(begin)
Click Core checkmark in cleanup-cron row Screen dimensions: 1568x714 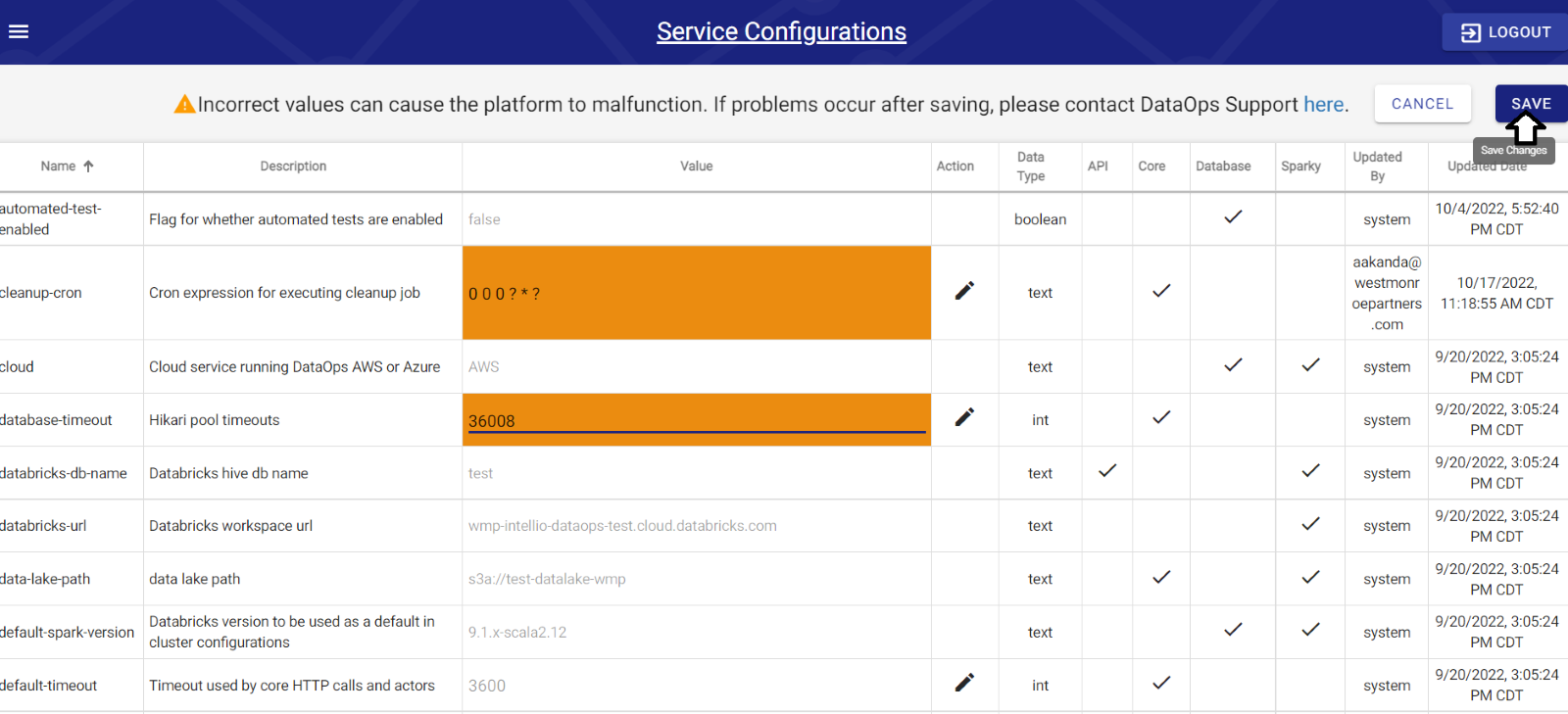click(1161, 291)
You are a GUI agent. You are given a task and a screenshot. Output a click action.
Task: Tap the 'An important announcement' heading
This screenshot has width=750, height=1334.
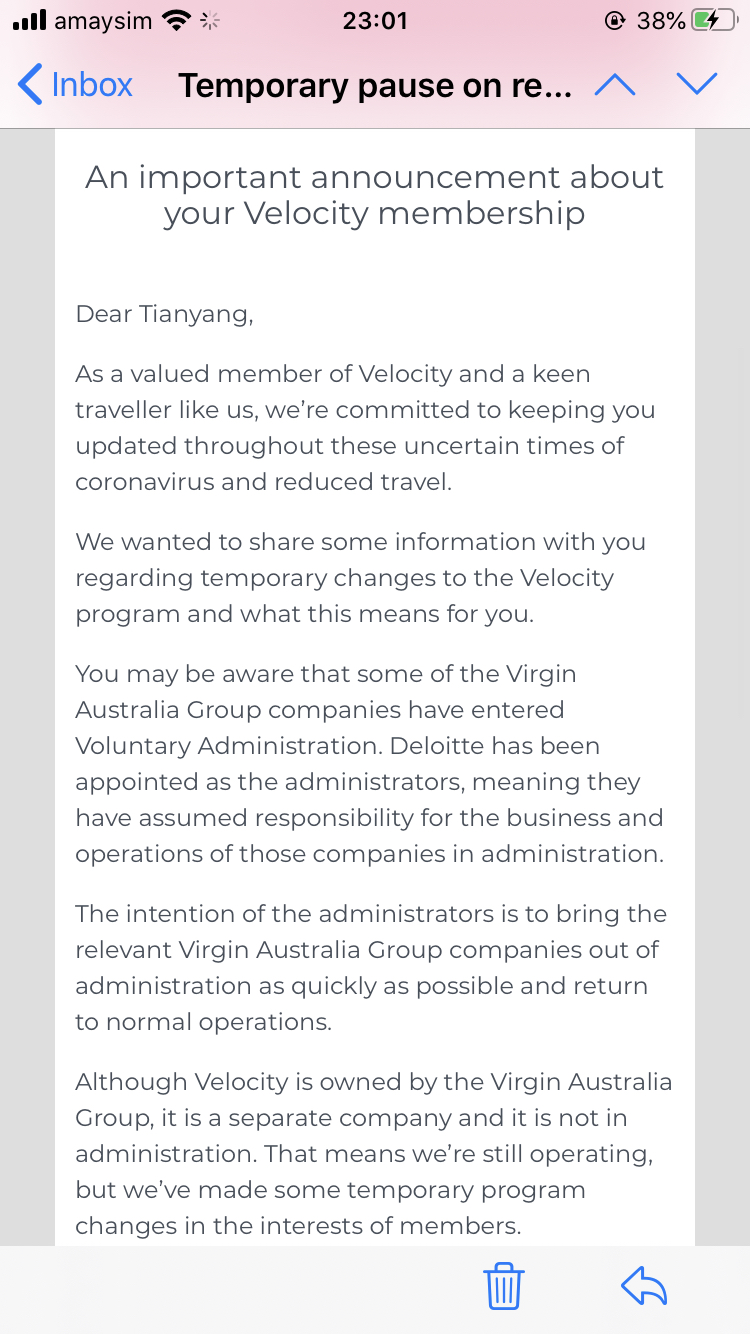(374, 194)
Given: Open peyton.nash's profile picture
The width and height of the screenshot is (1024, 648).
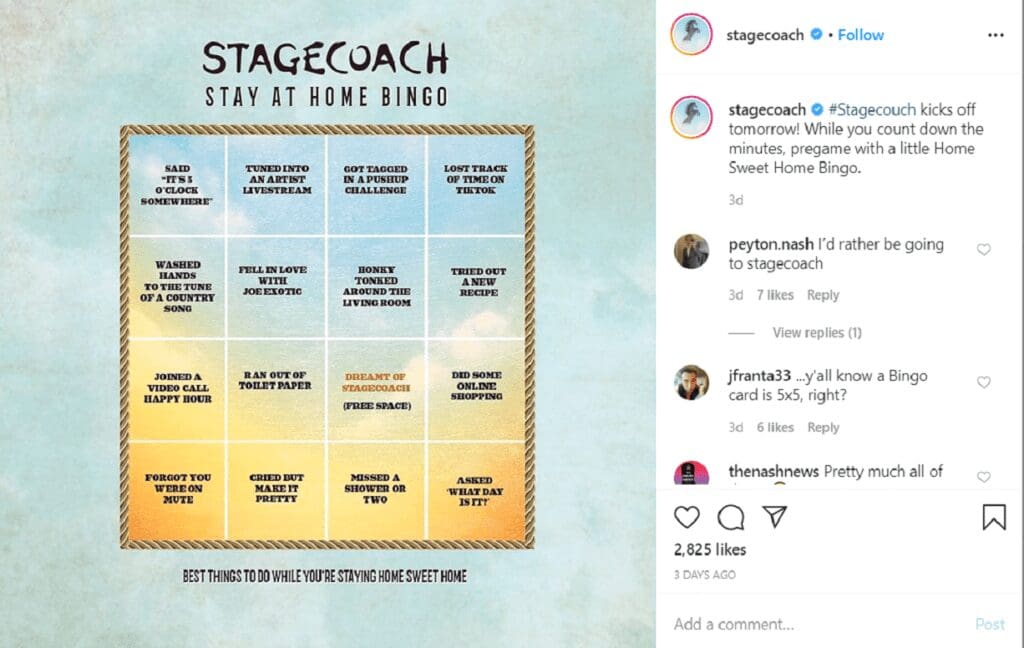Looking at the screenshot, I should 691,251.
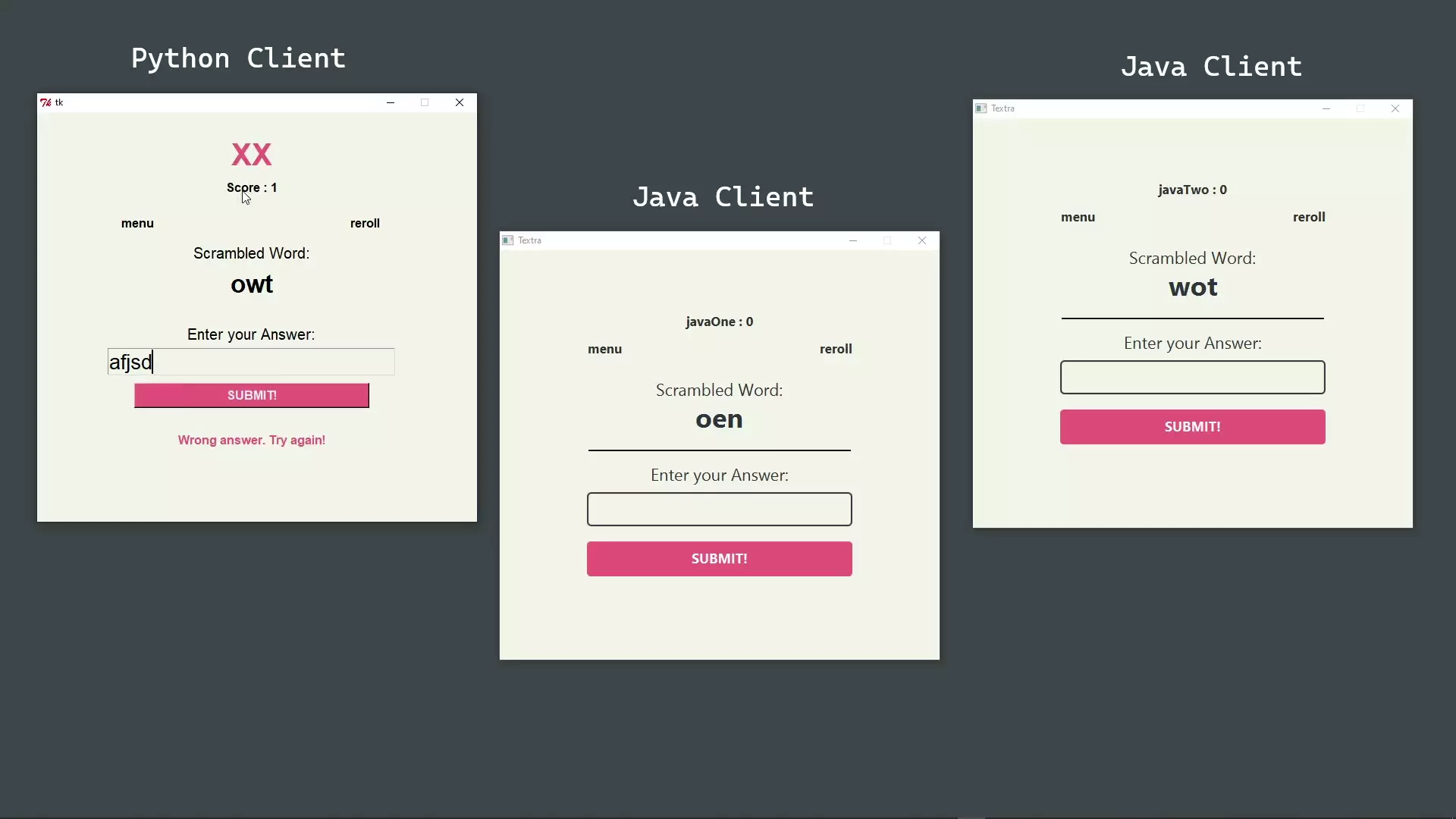
Task: Select the javaOne answer input box
Action: 719,509
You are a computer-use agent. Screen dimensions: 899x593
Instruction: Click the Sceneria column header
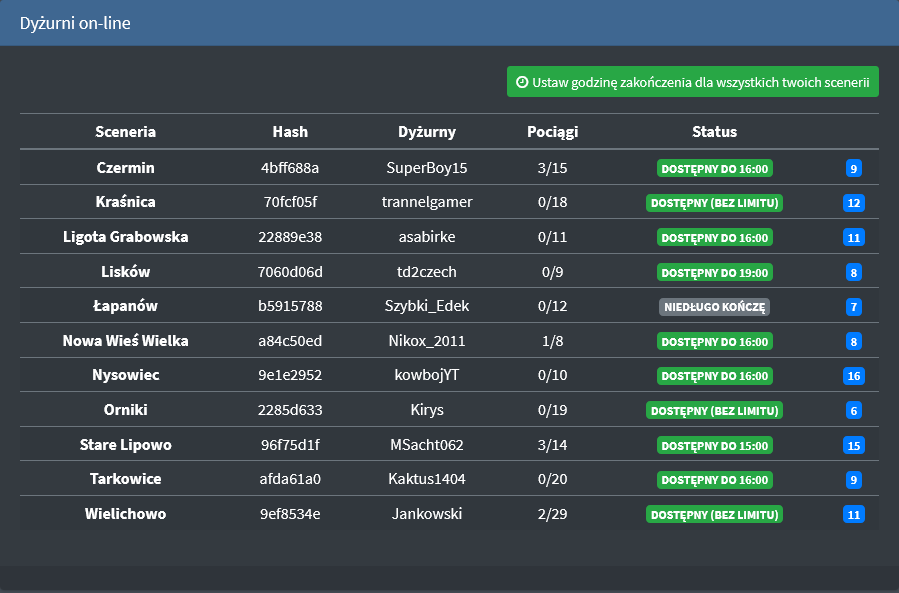[x=125, y=131]

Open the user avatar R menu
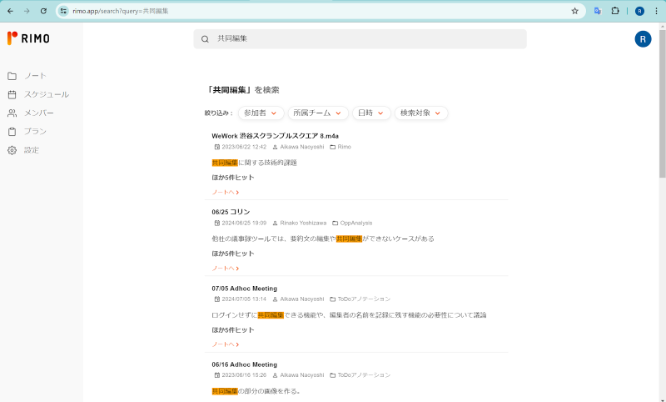pyautogui.click(x=642, y=39)
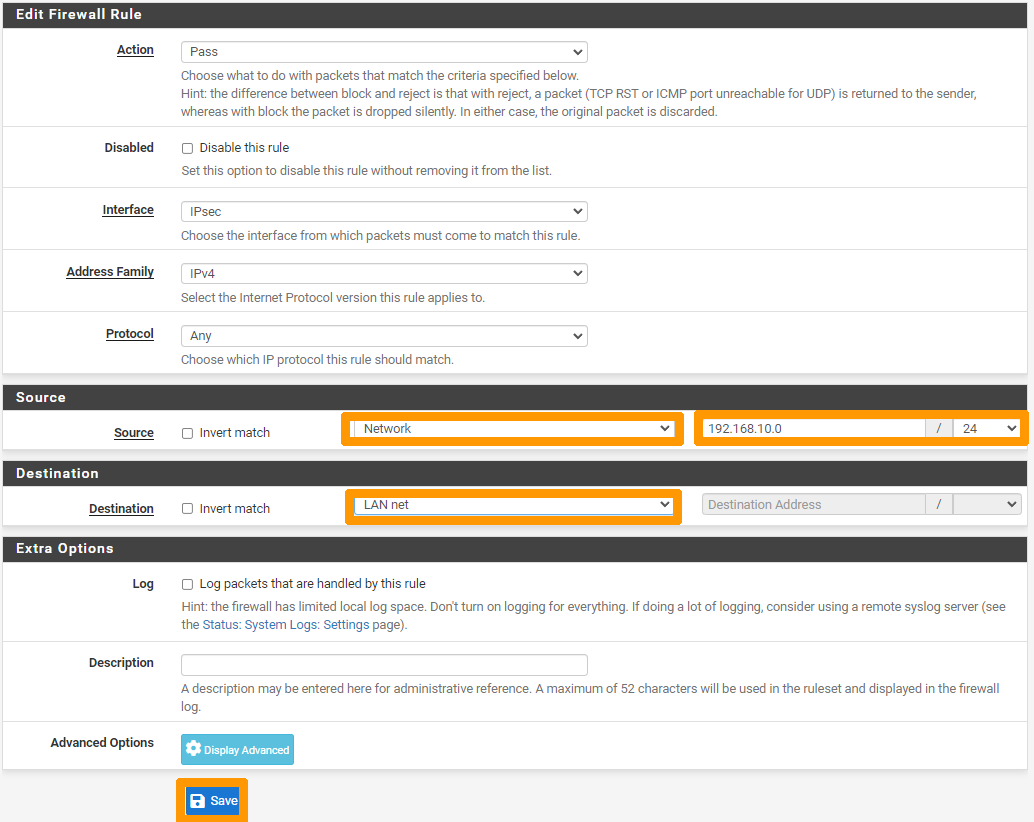Click the underlined Action label
The height and width of the screenshot is (822, 1034).
(x=135, y=50)

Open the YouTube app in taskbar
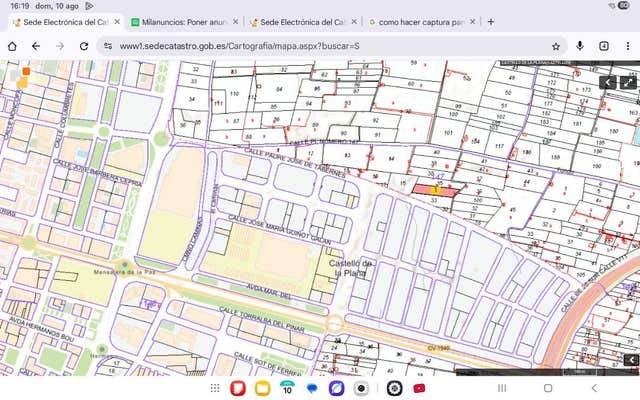[419, 388]
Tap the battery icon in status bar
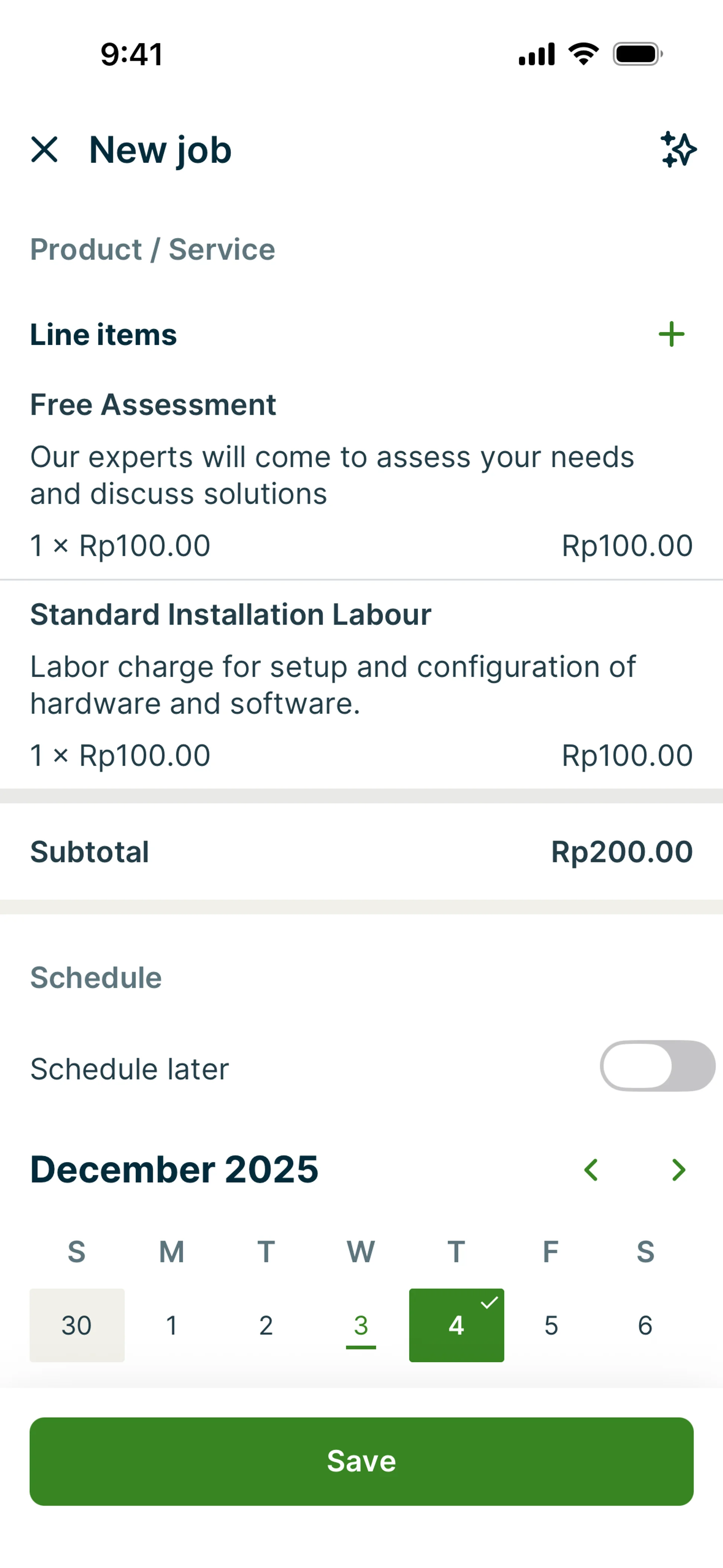The image size is (723, 1568). 637,54
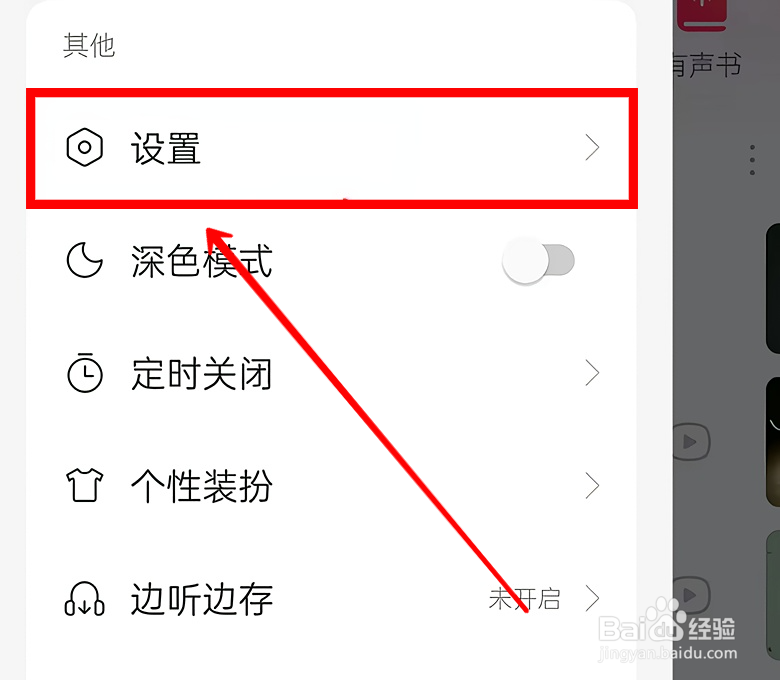Tap the 有声书 label

pos(706,66)
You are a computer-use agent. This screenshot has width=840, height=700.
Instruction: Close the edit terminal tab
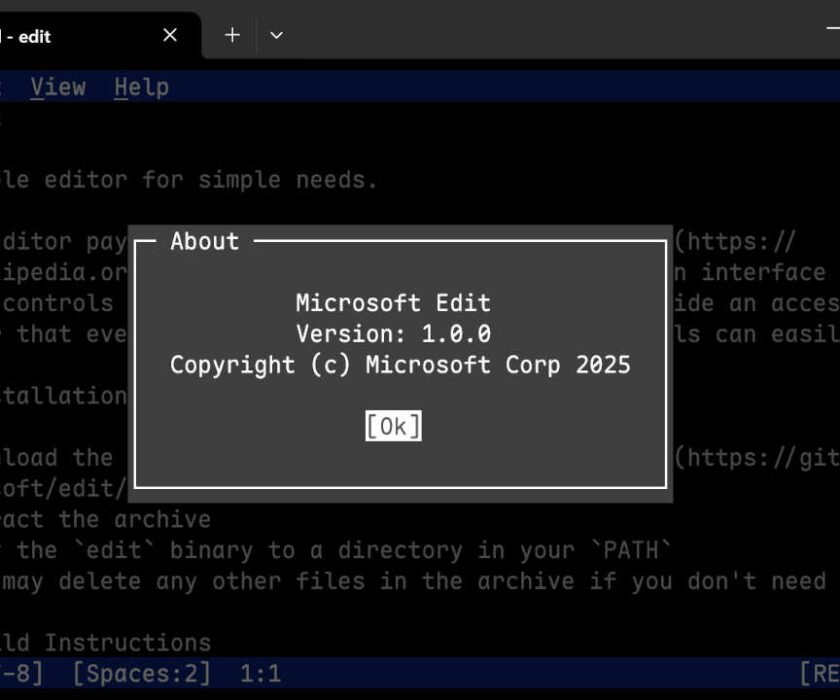click(x=169, y=35)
(end)
- [EXERCISE PROMPT]:
Copy the rows again, from the line containing "Open the YouTube app in taskbar" through the end of the rows, swapping "status bar" for "notification bar" and changing nothing else. Leave the pictures out.

- [ANSWER FOR THE TASK]:
Open the YouTube app in taskbar
[419, 388]
Tap the battery icon in notification bar
The image size is (723, 1568). 637,54
Tap the 有声书 label

pos(706,66)
You are a computer-use agent. This screenshot has width=840, height=700.
Instruction: Close the edit terminal tab
click(x=169, y=35)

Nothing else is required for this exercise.